« À la fin du mois de juillet, les retards de paiement des entités publiques ont atteint 736 millions d’euros, ce qui représente une augmentation de 126,7 millions d’euros par rapport à la même période de l’année précédente », indique la synthèse d’exécution budgétaire publiée aujourd’hui.
Par rapport au mois précédent, il y a eu une diminution de 104,9 millions d’euros.
Selon le document, l’évolution d’une année sur l’autre est due à l’augmentation enregistrée dans le domaine de la santé (233,4 millions d’euros), atténuée par une baisse dans l’Administration centrale, hors sous-secteur de la santé, (-72,9 millions d’euros), dans l’Administration régionale (-20,9 millions d’euros) et dans l’Administration locale (-14,7 millions d’euros).

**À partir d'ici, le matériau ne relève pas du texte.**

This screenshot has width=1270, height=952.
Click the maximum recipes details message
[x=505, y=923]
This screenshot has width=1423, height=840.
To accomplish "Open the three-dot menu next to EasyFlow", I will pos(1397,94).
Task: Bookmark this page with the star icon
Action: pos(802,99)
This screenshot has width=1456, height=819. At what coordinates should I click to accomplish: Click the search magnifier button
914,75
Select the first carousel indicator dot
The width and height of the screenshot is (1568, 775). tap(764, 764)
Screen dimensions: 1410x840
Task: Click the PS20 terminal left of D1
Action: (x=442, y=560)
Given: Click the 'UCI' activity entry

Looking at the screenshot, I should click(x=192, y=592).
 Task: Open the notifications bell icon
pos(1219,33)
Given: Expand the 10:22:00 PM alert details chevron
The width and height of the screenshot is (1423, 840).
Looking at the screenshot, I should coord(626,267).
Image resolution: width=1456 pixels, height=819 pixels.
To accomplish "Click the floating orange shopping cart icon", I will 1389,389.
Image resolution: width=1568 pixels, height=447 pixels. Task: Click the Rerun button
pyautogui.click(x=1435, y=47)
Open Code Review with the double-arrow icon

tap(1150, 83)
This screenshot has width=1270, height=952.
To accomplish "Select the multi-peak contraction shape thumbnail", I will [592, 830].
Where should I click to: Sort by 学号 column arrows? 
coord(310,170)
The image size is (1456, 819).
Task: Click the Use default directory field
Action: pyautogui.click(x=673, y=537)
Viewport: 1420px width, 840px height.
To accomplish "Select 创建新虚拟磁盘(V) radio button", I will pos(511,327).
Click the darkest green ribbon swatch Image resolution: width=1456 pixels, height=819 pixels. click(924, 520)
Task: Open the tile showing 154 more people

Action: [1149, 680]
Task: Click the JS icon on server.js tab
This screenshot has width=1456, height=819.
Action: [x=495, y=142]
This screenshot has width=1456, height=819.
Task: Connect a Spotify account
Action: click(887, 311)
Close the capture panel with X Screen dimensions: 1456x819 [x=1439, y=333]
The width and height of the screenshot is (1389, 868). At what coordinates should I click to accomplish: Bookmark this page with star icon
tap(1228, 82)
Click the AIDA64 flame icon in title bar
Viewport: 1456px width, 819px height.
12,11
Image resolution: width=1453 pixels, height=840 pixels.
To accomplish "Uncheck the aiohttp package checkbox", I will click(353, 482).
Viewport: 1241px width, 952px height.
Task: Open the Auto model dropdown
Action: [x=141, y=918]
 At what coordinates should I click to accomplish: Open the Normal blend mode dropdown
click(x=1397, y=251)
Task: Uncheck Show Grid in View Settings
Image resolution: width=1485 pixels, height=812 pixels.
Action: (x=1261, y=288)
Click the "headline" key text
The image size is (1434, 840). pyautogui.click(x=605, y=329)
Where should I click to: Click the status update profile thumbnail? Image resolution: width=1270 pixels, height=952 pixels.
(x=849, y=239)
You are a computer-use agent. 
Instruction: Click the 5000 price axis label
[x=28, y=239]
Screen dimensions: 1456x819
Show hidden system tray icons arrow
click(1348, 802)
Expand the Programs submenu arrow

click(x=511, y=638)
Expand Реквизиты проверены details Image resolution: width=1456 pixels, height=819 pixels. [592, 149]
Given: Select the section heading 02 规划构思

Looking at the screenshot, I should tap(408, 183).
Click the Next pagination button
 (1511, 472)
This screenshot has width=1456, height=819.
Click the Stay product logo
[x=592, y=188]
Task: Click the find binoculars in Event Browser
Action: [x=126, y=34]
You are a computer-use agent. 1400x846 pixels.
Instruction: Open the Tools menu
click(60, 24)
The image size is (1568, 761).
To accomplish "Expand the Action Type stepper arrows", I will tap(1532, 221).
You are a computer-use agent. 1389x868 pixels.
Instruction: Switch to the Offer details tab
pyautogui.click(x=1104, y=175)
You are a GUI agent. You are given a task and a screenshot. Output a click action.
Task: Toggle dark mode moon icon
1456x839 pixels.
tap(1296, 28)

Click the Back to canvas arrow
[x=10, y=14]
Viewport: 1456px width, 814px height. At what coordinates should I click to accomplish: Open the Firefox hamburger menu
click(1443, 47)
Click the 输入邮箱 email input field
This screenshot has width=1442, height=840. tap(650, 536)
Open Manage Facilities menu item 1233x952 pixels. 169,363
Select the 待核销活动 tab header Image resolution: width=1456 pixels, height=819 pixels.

Quant à la variation mensuelle, elle est influencée par la diminution observée dans les Unités de santé EPE (-77,7 millions d’euros) et dans l’Administration régionale (-25,3 millions d’euros).
« La réduction dans le domaine de la santé a été soutenue par les apports de capital dans les Unités de santé EPE pour un montant total de 199,1 millions d’euros effectués ce mois de juillet, destinés exclusivement à la régularisation des paiements en retard », a-t-il expliqué.